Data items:

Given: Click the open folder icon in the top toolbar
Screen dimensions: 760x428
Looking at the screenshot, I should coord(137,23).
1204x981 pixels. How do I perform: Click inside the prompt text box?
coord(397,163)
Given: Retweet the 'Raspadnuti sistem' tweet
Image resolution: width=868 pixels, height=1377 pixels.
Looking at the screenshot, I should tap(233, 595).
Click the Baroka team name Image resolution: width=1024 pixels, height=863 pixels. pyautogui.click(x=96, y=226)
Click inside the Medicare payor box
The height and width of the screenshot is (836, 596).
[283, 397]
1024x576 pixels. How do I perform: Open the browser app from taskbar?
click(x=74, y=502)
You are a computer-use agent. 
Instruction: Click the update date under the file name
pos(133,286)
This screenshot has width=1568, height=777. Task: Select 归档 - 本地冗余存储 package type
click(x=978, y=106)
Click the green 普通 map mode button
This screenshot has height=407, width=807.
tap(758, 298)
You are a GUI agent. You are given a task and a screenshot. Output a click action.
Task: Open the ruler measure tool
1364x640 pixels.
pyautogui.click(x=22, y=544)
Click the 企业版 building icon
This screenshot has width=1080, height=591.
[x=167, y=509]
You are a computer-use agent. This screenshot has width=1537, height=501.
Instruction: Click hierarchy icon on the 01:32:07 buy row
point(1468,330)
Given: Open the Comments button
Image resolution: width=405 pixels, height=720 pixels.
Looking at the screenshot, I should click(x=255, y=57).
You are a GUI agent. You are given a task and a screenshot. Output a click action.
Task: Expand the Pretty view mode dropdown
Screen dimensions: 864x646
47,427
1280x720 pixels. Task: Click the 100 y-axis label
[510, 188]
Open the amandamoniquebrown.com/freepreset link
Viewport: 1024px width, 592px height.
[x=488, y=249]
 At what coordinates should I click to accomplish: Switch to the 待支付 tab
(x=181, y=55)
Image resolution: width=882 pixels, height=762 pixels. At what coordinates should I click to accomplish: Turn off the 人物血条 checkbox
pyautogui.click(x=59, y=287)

Required work =>
Filter these records, keeping every line where the word "agent" occurs.

Solution for this task =>
You are a computer-use agent. 
You are a GUI agent. You are given a task and a screenshot. Output a click action.
You are a computer-use agent. This screenshot has width=1537, height=501.
You are a GUI agent. You are given a task and a screenshot. Output a click action.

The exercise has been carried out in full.